** Begin Dataset extract **

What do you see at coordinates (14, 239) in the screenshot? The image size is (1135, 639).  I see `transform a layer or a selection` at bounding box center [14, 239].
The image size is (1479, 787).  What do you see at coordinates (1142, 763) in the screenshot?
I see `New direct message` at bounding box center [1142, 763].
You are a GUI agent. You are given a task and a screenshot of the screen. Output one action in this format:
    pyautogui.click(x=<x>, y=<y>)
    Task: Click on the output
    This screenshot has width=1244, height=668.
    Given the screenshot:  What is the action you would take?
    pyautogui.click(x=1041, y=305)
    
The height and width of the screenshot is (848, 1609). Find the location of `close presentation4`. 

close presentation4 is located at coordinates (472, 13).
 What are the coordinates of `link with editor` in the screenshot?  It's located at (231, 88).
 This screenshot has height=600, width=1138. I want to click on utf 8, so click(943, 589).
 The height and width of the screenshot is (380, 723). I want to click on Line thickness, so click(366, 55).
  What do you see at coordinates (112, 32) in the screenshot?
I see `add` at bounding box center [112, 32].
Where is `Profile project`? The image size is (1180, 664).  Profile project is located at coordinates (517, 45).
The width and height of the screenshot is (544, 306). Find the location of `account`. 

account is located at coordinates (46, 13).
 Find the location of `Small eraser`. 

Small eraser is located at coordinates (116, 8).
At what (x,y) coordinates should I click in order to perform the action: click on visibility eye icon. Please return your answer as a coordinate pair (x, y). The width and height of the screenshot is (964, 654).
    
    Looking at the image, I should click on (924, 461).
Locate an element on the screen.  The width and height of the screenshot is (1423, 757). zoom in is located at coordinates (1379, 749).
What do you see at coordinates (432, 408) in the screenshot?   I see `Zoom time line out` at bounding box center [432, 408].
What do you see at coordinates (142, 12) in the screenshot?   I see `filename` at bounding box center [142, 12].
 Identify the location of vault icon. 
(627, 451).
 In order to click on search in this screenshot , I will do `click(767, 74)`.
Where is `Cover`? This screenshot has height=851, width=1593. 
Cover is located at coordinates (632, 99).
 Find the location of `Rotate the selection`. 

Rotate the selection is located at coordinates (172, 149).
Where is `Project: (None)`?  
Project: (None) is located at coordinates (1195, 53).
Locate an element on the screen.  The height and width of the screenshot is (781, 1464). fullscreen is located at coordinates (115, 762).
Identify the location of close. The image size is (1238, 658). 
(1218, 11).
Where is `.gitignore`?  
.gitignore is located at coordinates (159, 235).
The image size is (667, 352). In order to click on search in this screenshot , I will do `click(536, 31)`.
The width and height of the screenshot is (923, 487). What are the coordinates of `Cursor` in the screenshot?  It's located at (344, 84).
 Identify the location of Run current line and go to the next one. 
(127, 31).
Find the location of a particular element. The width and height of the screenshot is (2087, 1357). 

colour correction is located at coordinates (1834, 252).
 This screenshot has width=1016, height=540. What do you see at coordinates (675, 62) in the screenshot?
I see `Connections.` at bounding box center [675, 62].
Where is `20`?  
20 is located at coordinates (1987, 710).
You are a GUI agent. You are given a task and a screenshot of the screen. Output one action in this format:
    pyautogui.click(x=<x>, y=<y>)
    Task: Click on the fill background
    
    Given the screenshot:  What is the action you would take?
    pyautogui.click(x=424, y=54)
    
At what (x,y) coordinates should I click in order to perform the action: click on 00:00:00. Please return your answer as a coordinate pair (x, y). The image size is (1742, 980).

** End Dataset extract **

What is required:
Reproduce the data entries above line for line, with no changes.

Result:
What do you see at coordinates (14, 239) in the screenshot? The image size is (1135, 639).  I see `transform a layer or a selection` at bounding box center [14, 239].
The image size is (1479, 787).  What do you see at coordinates (1142, 763) in the screenshot?
I see `New direct message` at bounding box center [1142, 763].
You are a GUI agent. You are given a task and a screenshot of the screen. Output one action in this format:
    pyautogui.click(x=<x>, y=<y>)
    Task: Click on the output
    This screenshot has width=1244, height=668.
    Given the screenshot:  What is the action you would take?
    pyautogui.click(x=1041, y=305)
    
The height and width of the screenshot is (848, 1609). Find the location of `close presentation4`. 

close presentation4 is located at coordinates (472, 13).
 What are the coordinates of `link with editor` in the screenshot?  It's located at (231, 88).
 This screenshot has height=600, width=1138. I want to click on utf 8, so click(943, 589).
 The height and width of the screenshot is (380, 723). I want to click on Line thickness, so click(366, 55).
  What do you see at coordinates (112, 32) in the screenshot?
I see `add` at bounding box center [112, 32].
Where is `Profile project`? The image size is (1180, 664).  Profile project is located at coordinates (517, 45).
The width and height of the screenshot is (544, 306). Find the location of `account`. 

account is located at coordinates (46, 13).
 Find the location of `Small eraser`. 

Small eraser is located at coordinates (116, 8).
At what (x,y) coordinates should I click in order to perform the action: click on visibility eye icon. Please return your answer as a coordinate pair (x, y). The width and height of the screenshot is (964, 654).
    
    Looking at the image, I should click on (924, 461).
Locate an element on the screen.  The width and height of the screenshot is (1423, 757). zoom in is located at coordinates (1379, 749).
What do you see at coordinates (432, 408) in the screenshot?   I see `Zoom time line out` at bounding box center [432, 408].
What do you see at coordinates (142, 12) in the screenshot?   I see `filename` at bounding box center [142, 12].
 Identify the location of vault icon. 
(627, 451).
 In order to click on search in this screenshot , I will do `click(767, 74)`.
Where is `Cover`? This screenshot has height=851, width=1593. 
Cover is located at coordinates (632, 99).
 Find the location of `Rotate the selection`. 

Rotate the selection is located at coordinates (172, 149).
Where is `Project: (None)`?  
Project: (None) is located at coordinates (1195, 53).
Locate an element on the screen.  The height and width of the screenshot is (781, 1464). fullscreen is located at coordinates (115, 762).
Identify the location of close. The image size is (1238, 658). 
(1218, 11).
Where is `.gitignore`?  
.gitignore is located at coordinates (159, 235).
The image size is (667, 352). In order to click on search in this screenshot , I will do `click(536, 31)`.
The width and height of the screenshot is (923, 487). What are the coordinates of `Cursor` in the screenshot?  It's located at (344, 84).
 Identify the location of Run current line and go to the next one. 
(127, 31).
Find the location of a particular element. The width and height of the screenshot is (2087, 1357). 

colour correction is located at coordinates (1834, 252).
 This screenshot has width=1016, height=540. What do you see at coordinates (675, 62) in the screenshot?
I see `Connections.` at bounding box center [675, 62].
Where is `20`?  
20 is located at coordinates (1987, 710).
You are a GUI agent. You are given a task and a screenshot of the screen. Output one action in this format:
    pyautogui.click(x=<x>, y=<y>)
    Task: Click on the fill background
    
    Given the screenshot:  What is the action you would take?
    pyautogui.click(x=424, y=54)
    
At what (x,y) coordinates should I click in order to perform the action: click on 00:00:00. Please return your answer as a coordinate pair (x, y). The image size is (1742, 980).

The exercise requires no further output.